> _Task directions_
Starting at the top of the entries, restate word for word each line up to and including the one with "Given: Collapse the 要求モデル tree node".

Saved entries
=== Begin Enclosure ===
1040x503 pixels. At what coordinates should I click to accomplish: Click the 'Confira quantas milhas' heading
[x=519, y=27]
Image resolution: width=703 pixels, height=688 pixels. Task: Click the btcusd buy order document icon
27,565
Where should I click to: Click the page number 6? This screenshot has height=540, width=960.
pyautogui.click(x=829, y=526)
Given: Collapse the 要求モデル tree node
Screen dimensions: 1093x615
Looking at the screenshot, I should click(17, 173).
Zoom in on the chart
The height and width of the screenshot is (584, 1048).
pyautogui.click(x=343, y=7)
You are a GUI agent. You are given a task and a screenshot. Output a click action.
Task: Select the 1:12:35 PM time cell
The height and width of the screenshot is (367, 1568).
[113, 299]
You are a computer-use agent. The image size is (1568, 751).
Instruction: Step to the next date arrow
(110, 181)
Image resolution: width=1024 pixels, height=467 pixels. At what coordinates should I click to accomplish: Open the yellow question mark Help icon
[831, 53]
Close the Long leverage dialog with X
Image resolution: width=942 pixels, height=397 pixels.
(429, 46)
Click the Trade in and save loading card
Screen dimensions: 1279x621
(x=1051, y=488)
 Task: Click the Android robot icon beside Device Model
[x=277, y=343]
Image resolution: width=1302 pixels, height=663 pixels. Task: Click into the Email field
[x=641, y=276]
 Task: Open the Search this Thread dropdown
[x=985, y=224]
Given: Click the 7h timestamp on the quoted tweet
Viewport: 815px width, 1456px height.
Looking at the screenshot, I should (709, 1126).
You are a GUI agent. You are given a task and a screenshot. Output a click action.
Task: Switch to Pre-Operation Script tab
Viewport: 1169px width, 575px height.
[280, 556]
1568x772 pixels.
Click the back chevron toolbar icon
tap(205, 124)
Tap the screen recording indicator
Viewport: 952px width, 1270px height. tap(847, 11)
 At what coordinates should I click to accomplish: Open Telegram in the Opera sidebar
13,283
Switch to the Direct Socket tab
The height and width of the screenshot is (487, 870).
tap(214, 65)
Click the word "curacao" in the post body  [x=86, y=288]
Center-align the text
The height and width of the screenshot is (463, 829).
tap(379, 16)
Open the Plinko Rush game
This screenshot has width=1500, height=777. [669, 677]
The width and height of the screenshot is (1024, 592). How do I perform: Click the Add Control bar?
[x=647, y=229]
=== End Enclosure ===
> _Answer_
1040x503 pixels. At what coordinates should I click to accomplish: Click the 'Confira quantas milhas' heading
[x=519, y=27]
Image resolution: width=703 pixels, height=688 pixels. Task: Click the btcusd buy order document icon
27,565
Where should I click to: Click the page number 6? This screenshot has height=540, width=960.
pyautogui.click(x=829, y=526)
Given: Collapse the 要求モデル tree node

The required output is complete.